> [PROBLEM TO SOLVE]: Copy, from the data below, each line that has the word "agent".
TASK DATA START
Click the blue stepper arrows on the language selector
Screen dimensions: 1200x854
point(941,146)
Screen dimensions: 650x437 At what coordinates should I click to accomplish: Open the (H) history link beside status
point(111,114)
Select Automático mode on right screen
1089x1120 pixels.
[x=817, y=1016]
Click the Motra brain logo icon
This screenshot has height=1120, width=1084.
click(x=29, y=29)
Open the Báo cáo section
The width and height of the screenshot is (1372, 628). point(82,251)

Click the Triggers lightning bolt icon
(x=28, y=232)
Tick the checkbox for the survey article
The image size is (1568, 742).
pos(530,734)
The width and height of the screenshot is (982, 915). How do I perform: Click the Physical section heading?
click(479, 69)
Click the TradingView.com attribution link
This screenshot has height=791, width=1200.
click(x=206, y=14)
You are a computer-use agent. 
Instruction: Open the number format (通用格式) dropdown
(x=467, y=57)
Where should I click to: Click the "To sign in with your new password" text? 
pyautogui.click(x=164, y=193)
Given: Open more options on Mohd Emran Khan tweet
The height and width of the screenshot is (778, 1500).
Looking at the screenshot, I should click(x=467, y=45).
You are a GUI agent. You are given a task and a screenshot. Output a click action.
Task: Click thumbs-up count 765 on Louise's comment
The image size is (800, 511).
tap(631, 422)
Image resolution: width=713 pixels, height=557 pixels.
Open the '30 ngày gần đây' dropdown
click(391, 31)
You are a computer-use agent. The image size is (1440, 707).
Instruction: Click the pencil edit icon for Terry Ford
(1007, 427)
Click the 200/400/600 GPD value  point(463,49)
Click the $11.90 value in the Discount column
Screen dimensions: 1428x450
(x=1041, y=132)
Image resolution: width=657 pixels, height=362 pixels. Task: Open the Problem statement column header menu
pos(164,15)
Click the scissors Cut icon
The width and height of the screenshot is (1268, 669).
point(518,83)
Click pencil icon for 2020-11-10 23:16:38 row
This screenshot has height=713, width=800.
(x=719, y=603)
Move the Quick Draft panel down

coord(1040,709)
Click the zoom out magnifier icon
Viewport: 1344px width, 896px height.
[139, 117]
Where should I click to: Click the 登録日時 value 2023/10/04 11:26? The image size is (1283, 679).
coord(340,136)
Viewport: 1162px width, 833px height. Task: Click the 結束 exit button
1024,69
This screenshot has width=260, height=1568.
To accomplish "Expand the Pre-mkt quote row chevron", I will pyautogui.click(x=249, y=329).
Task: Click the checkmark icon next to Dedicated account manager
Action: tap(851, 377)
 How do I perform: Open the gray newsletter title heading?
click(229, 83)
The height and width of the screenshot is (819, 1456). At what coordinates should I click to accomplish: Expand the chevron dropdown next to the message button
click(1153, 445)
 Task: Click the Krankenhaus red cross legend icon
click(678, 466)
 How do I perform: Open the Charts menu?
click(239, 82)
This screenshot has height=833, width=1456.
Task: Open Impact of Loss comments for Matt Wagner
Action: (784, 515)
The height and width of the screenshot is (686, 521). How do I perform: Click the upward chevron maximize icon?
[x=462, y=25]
TASK DATA END
> [OUTPUT FOR THIS TASK]:
You are a computer-use agent. 
You are a GUI agent. You are given a task and a screenshot. Output a click action.
You are a computer-use agent. The image size is (1440, 707).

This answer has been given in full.